|Date: ||Thu, 7 Jul 2005 16:27:15 +0100|
|Reply-To: ||Ian Wakeling <ian.wakeling@HANANI.QISTATS.CO.UK>|
|Sender: ||"SAS(r) Discussion" <SAS-L@LISTSERV.UGA.EDU>|
|From: ||Ian Wakeling <ian.wakeling@HANANI.QISTATS.CO.UK>|
|Subject: ||Re: Cluster analysis for binary data|
|Content-Type: ||text/plain; charset="iso-8859-1"|
> >>> Susie Li <Susie.Li@TVGUIDE.COM> 7/7/2005 8:21:29 AM >>>
> With nominal and binary data, you are better off using
> regression instead of clustering, because you are violating too many
> clustering assumptions.
> With nominal data, you need to do some data transformation (changing
> them to binary) before logistic regressions.
"Peter Flom" <flom@NDRI.ORG replied
> Logistic regression is not really a substitute for cluster analysis, as
> far as I can see. In logistic regression (whether binary or multinomial
> logistic) you need to know the categories BEFORE you start the analysis.

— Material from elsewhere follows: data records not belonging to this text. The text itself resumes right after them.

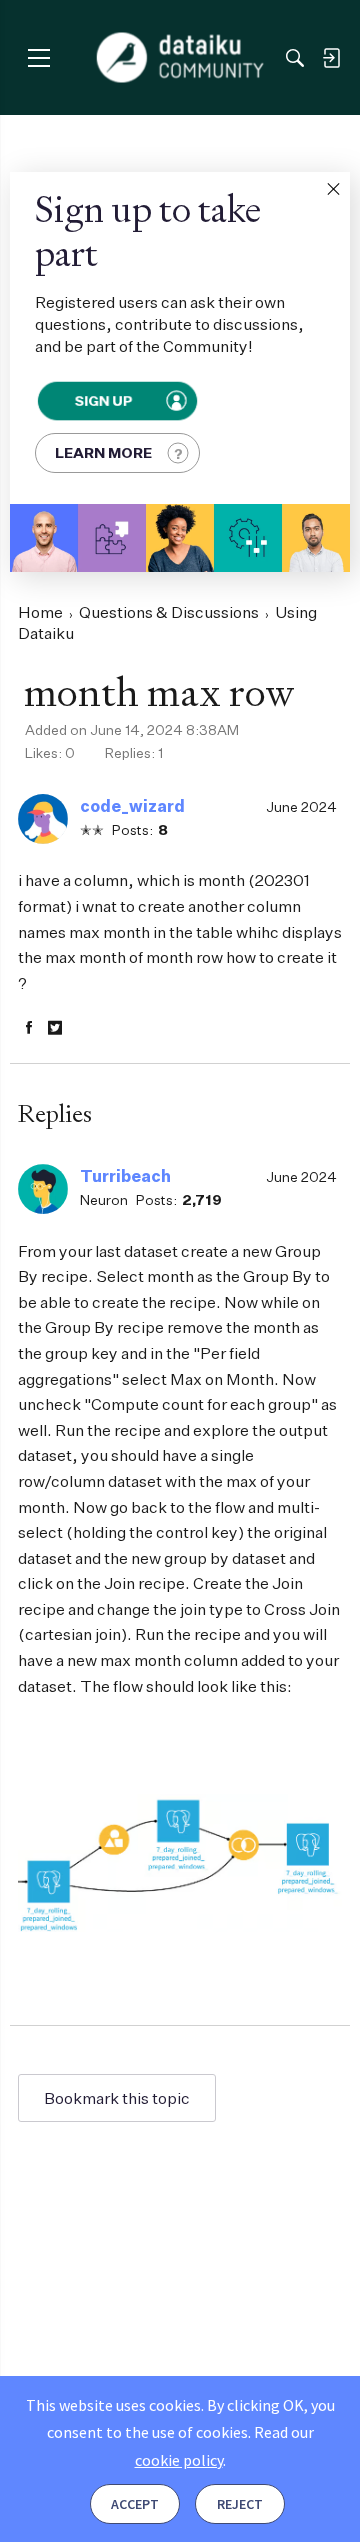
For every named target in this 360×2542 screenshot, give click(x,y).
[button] (333, 189)
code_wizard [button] (132, 806)
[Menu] (38, 57)
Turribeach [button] (125, 1176)
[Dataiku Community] (180, 58)
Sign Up (104, 400)
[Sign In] (331, 58)
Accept (135, 2504)
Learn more (103, 452)
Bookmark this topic (117, 2098)
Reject (240, 2504)
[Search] (295, 58)
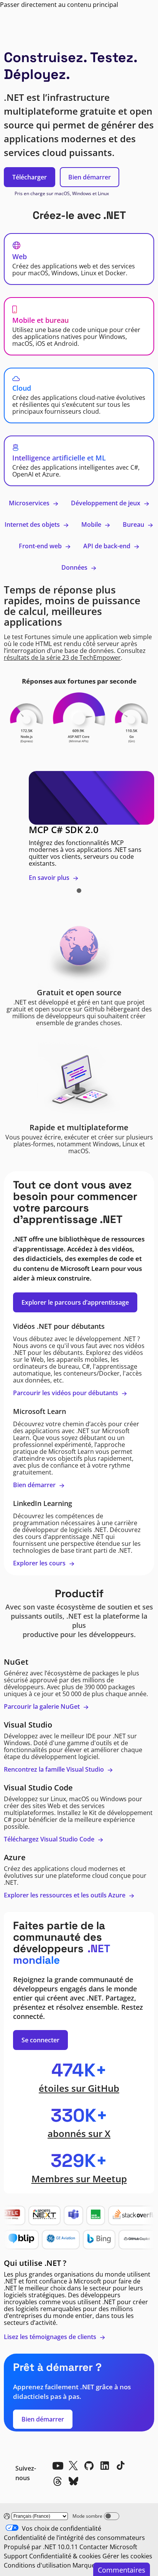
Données (75, 567)
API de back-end (107, 546)
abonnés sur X (79, 2133)
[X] (73, 2465)
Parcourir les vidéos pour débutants (66, 1393)
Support (16, 2556)
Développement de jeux (106, 503)
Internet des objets (33, 524)
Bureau (134, 524)
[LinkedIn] (104, 2465)
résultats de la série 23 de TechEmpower (62, 657)
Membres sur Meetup (79, 2178)
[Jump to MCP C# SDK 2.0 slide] (79, 890)
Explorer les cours (40, 1563)
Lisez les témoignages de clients (51, 2337)
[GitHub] (88, 2465)
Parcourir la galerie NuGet (42, 1706)
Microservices (30, 503)
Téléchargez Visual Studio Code (50, 1839)
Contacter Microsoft (108, 2547)
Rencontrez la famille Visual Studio (54, 1769)
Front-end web (41, 546)
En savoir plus (50, 877)
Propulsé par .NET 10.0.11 (41, 2547)
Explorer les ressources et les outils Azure (65, 1895)
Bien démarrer (89, 177)
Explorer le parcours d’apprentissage (75, 1302)
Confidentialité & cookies (65, 2556)
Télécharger (29, 177)
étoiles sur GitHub (79, 2088)
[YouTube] (57, 2465)
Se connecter (40, 2040)
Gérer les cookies (127, 2556)
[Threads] (57, 2481)
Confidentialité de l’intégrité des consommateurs (74, 2537)
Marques (85, 2565)
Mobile (92, 524)
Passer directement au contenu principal (59, 4)
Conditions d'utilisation (37, 2565)
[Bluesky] (73, 2481)
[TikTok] (120, 2465)
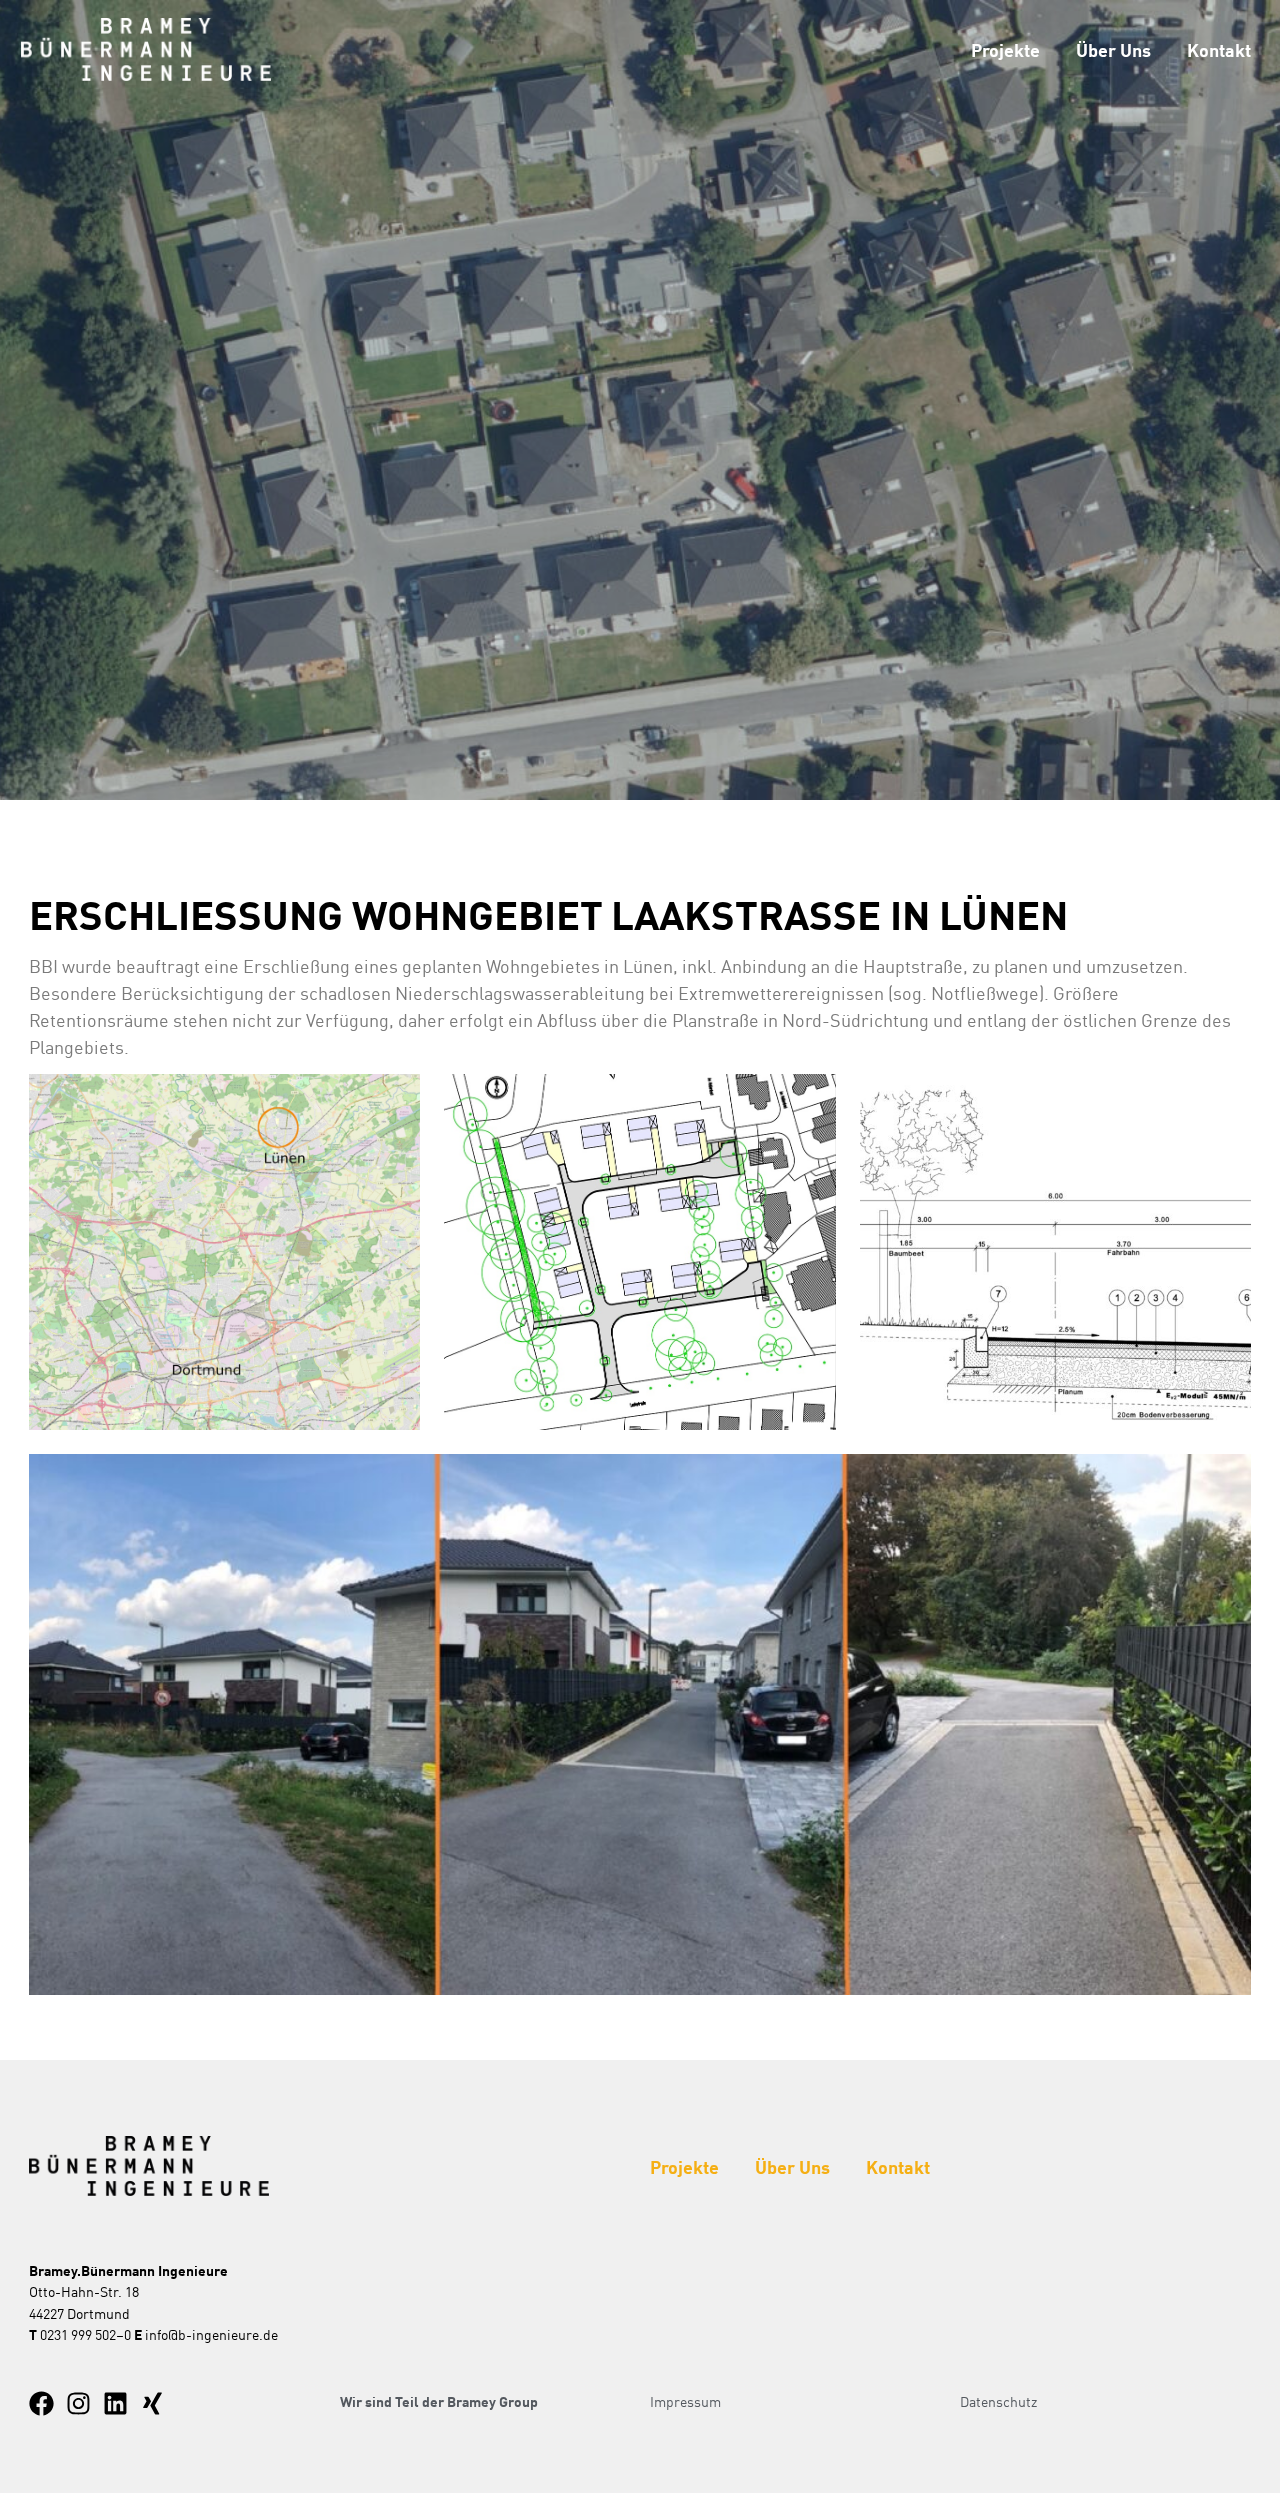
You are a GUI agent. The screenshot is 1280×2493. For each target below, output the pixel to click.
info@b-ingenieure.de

> With cluster analysis, you are attempting to determine the number of
> categories and which subjects go into which cluster.
> Can cluster analysis be done with binary data?

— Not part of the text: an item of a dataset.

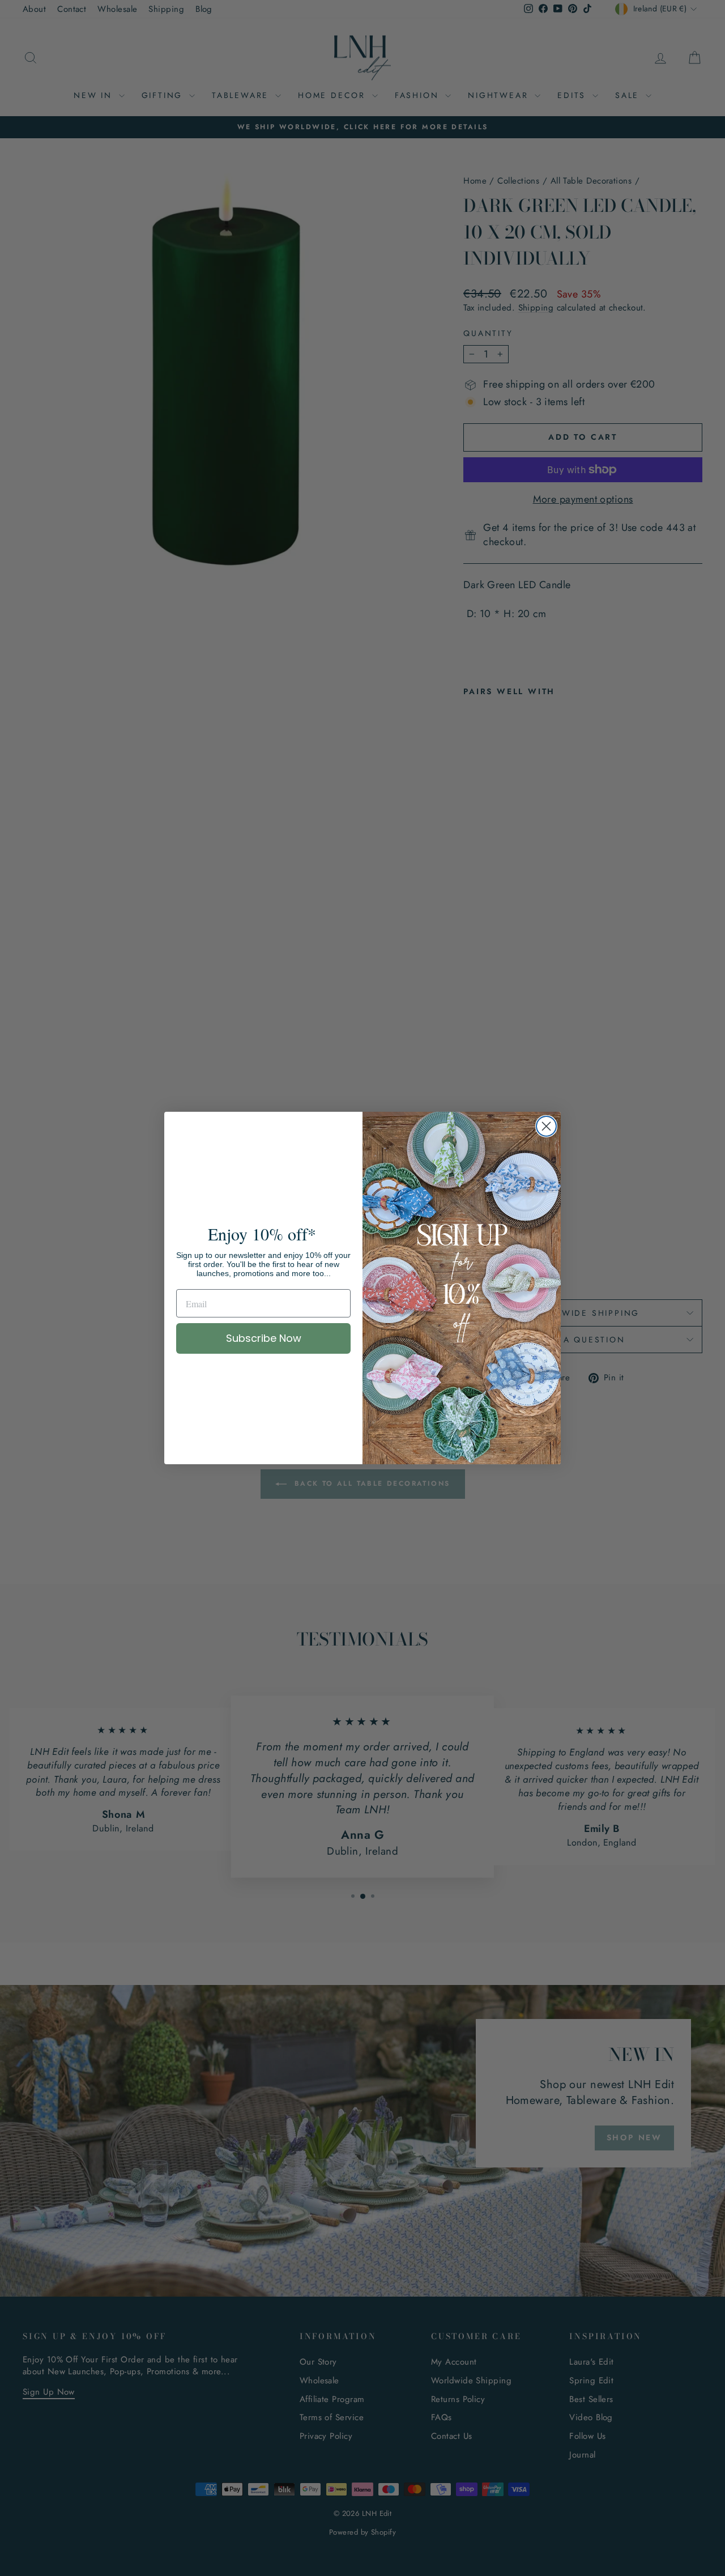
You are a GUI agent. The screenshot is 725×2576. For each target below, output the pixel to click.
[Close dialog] (546, 1126)
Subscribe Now (263, 1338)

> Well, I am no expert; the OP might want to search the archives of
> SAS-L, I think this has been discussed before. Also, the OP might want
> to write to CLASS-L, which is all about classification and clustering.
> It's not very busy, but it's there.
> The problem I see is not with the clustering method, but with the
> determination of distance. But that's just a gut feeling, not backed by
> literature or research.
> I'd be interested in hearing what the statistics experts on this list
> think about this.
I don't claim to be an expert, however I think Peter is right. If I look in the
SAS sample library I have the file
C:\Program Files\SAS\SAS 9.1\stat\sample\distanx2.sas
that contains an interesting example of clustering with binary data on
conditions for divorce in US states. It uses the new PROC DISTANCE
procedure to compute a Jacard Dissimilarity Coefficient. With this
sort of data it's important to decide if zero-zero matches are important
or not as this influences the choice of distance measure.